Belastbare Entscheidungen erwartet der Städte- und Gemeindebund auch für den Ausbau und die Sanierung der Infrastruktur. „Deutschland lebt von der Substanz“, sagte Schäfer. Der kommunale Investitionsrückstand betrage 126 Milliarden Euro. Vizepräsident Roger Kehle, der auch Chef des baden-württembergischen Gemeindetags ist, bezifferte den Investitionsstau für das Land auf 20 Milliarden Euro. Die Kommunen fordern deshalb eine Investitionsoffensive des Bundes, um Schulen, vor allem aber Straßen und Brücken in Ordnung zu bringen.
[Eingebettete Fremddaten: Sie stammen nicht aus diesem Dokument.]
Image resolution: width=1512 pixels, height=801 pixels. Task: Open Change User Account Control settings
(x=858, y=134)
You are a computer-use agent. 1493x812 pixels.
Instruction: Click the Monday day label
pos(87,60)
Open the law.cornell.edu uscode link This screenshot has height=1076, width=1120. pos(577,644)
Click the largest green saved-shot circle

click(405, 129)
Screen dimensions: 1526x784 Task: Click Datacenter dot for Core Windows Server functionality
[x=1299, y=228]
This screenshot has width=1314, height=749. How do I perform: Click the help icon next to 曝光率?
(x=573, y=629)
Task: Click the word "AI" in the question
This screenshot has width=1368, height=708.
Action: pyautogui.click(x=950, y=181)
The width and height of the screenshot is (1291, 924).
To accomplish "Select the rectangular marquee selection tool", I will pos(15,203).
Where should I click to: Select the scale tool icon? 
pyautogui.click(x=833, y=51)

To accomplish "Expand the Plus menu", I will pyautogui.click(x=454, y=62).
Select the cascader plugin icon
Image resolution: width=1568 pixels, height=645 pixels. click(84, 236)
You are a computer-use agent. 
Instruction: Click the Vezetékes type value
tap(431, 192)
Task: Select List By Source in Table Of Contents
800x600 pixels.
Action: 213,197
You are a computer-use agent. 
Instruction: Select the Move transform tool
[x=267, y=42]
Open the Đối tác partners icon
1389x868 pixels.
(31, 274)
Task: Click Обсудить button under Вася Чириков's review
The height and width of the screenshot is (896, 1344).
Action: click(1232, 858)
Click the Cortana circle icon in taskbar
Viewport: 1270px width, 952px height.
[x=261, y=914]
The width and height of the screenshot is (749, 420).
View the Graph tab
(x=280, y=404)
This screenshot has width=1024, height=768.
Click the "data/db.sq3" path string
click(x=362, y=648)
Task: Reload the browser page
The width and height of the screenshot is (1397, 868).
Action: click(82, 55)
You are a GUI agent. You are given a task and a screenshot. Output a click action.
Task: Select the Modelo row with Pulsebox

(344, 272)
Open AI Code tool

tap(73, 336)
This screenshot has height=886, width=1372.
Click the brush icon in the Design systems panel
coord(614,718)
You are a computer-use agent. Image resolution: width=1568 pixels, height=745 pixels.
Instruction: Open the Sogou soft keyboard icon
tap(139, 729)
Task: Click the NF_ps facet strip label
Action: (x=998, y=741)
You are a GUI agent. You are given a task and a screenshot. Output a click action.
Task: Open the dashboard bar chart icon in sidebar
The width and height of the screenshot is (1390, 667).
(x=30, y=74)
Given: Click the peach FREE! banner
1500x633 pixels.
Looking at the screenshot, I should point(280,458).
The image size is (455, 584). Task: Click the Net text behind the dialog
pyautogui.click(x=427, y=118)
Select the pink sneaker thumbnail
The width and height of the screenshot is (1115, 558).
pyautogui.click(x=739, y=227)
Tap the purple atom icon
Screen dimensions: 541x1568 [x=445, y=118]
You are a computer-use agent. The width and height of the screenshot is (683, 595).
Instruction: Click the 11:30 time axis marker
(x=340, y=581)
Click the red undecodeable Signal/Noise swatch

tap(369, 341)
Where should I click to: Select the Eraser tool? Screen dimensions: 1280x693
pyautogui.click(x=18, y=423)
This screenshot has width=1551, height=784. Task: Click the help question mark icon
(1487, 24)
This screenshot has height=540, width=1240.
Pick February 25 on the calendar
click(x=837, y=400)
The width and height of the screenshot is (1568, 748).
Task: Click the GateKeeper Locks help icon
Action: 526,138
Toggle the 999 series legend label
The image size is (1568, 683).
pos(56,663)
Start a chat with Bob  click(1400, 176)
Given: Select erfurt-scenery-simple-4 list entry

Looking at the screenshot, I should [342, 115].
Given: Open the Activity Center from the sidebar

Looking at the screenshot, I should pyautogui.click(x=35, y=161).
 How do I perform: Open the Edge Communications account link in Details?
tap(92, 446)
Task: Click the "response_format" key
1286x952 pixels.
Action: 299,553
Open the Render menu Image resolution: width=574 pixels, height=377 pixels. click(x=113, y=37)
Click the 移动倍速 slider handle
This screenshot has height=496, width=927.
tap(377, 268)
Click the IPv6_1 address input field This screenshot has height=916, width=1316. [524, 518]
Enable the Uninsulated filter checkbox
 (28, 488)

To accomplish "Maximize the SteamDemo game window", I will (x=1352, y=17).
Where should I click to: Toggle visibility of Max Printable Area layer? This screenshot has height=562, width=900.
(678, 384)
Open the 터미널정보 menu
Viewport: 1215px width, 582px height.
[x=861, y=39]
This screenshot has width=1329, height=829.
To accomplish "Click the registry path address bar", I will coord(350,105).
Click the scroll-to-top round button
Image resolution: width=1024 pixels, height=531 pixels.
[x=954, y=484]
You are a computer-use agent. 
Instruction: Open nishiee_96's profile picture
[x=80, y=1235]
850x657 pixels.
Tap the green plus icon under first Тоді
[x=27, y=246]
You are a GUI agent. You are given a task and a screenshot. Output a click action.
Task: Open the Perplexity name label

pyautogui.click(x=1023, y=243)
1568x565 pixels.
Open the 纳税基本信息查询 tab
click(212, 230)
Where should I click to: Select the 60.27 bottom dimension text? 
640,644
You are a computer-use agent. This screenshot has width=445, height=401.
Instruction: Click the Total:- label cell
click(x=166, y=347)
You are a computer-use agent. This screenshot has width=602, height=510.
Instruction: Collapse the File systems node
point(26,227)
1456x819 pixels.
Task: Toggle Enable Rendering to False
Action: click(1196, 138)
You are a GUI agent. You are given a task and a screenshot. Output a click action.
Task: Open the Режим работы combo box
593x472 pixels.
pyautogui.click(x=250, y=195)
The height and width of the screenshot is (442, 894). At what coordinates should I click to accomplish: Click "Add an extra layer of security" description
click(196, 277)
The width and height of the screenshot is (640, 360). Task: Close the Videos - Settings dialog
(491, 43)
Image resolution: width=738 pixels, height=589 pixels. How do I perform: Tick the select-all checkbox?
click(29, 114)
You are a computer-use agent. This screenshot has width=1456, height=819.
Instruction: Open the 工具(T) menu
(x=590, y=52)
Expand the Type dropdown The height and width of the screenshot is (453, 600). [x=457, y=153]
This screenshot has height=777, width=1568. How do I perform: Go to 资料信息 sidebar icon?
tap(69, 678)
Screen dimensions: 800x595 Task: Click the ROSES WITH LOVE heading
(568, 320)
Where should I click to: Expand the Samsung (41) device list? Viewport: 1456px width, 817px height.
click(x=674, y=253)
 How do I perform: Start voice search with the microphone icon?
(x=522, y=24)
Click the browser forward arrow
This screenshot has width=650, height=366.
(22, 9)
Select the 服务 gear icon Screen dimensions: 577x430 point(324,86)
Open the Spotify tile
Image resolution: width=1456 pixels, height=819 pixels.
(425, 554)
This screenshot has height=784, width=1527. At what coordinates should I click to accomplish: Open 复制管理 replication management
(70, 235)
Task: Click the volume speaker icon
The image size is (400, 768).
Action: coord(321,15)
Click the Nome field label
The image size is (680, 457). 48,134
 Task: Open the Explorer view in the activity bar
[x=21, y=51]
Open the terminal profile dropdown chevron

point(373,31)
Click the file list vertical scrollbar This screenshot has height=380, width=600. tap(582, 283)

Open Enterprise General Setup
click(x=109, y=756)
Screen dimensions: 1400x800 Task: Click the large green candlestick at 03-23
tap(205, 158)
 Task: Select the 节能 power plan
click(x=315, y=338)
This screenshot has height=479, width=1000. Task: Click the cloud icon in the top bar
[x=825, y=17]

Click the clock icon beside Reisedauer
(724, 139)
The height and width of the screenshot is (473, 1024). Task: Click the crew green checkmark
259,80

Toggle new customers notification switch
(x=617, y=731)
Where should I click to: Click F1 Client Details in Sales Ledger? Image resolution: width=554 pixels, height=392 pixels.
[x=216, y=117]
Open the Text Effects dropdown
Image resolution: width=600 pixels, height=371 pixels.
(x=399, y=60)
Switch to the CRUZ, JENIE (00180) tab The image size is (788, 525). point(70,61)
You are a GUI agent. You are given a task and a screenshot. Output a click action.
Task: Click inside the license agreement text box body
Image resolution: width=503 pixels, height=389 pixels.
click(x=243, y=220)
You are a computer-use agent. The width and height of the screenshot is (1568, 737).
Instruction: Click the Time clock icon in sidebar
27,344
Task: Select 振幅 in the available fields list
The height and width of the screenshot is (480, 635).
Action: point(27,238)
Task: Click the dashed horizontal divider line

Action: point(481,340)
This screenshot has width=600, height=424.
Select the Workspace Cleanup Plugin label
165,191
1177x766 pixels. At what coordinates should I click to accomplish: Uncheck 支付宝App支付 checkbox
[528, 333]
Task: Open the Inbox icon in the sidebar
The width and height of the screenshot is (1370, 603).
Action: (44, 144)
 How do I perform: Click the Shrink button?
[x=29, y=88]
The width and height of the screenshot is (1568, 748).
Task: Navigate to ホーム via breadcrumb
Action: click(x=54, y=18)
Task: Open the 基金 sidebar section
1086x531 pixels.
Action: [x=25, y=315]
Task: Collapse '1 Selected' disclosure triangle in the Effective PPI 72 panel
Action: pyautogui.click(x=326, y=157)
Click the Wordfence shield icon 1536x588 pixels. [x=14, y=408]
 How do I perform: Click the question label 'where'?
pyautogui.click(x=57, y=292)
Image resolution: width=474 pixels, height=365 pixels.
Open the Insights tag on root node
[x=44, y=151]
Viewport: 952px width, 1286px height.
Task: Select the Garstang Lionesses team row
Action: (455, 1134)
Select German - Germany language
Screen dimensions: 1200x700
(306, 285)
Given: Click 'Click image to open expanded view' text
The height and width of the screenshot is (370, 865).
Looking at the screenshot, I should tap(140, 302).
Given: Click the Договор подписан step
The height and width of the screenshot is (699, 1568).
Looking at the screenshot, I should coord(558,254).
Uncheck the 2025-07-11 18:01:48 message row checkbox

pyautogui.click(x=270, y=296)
Schäfer räumte allerdings ein, dass es derzeit in der Bauwirtschaft erhebliche Kapazitätsengpässe gibt: „Es gibt Fälle, da wurden Projekte ausgeschrieben, und niemand hat sich gemeldet.“ Kapazitätsprobleme gebe es aber auch in der öffentlichen Verwaltung, denn in den vergangenen mageren Jahren sei vielerorts Personal abgebaut worden. Es gehe also nicht allein um mehr Geld, sondern auch um eine Beschleunigung von Verfahren.

Gegen die Blaue Plakette

Investitionen fordern die Kommunen auch für den Verkehrsbereich. „Wir brauchen ein Gesamtkonzept Mobilität, um dem kommunalen Leben nicht den Stecker zu ziehen“, sagte Kehle. Dazu zähle der Ausbau des öffentlichen Nahverkehrs, die Förderung der Elektromobilität und die Digitalisierung der Verkehrsangebote. Kehle: „Wir müssen Mobilität ermöglichen anstatt Stillstand zu organisieren.“ Fahrverbote seien ebensowenig eine Lösung wie die Blaue Plakette, die ja im Grunde nichts Anderes als ein Fahrverbot darstelle. Dies führe nur zu einer Verlagerung des Verkehrs, nicht zur Lösung der Probleme. Außerdem erwartet der Städte- und Gemeindebund eine schnelle Umsetzung der zugesagten Fördermaßnahmen.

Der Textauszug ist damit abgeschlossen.